L’assessore all’agricoltura, Leonardo Marras mette in primo piano il valore economico e la competitività del settore: “L’agricoltura non è solo un presidio ambientale, ma un pilastro economico e occupazionale fondamentale della nostra regione. Accelerare questi flussi finanziari significa dare stabilità economica e certezza operativa a più di 21mila imprese, permettendo loro di programmare gli investimenti e resistere alle fluttuazioni dei costi di produzione. Questo sforzo sinergico tra uffici regionali e ARTEA dimostra come la semplificazione e la rapidità d’azione siano le vere leve per la competitività del sistema toscano”.

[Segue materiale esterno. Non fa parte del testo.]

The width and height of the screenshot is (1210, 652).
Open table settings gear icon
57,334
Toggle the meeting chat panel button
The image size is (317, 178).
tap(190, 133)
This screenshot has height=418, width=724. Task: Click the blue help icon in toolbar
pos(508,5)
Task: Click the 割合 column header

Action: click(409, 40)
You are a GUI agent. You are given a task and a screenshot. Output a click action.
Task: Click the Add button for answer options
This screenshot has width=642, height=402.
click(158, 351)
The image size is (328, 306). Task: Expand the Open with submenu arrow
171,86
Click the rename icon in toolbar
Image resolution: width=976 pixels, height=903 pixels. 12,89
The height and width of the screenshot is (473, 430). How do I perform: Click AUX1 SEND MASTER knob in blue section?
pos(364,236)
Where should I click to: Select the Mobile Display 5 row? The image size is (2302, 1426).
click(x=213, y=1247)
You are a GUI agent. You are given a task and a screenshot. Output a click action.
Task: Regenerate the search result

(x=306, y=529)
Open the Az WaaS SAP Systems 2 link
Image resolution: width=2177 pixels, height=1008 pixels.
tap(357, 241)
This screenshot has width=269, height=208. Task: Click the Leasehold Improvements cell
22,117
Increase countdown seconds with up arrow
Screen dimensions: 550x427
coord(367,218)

Il sottosegretario alla presidenza della Regione Toscana, Bernard Dika sottolinea l’attenzione particolare al ricambio generazionale: “Tra i beneficiari di questa importante accelerazione ci sono tantissimi giovani agricoltori che hanno scelto di investire nel futuro della nostra terra, portando innovazione e sostenibilità nei campi. Spesso le nuove imprese sono quelle che risentono maggiormente della carenza di liquidità nelle fasi di avvio e consolidamento. Sapere che i sostegni della Domanda Unica e i premi complementari arrivano in anticipo rappresenta per le nuove generazioni un incentivo reale a non mollare e a continuare a scommettere sul proprio futuro”.
Le aziende agricole toscane vedranno accreditati gli importi direttamente sui propri conti correnti secondo l’ordine di liquidazione delle singole pratiche completate dall’organismo pagatore.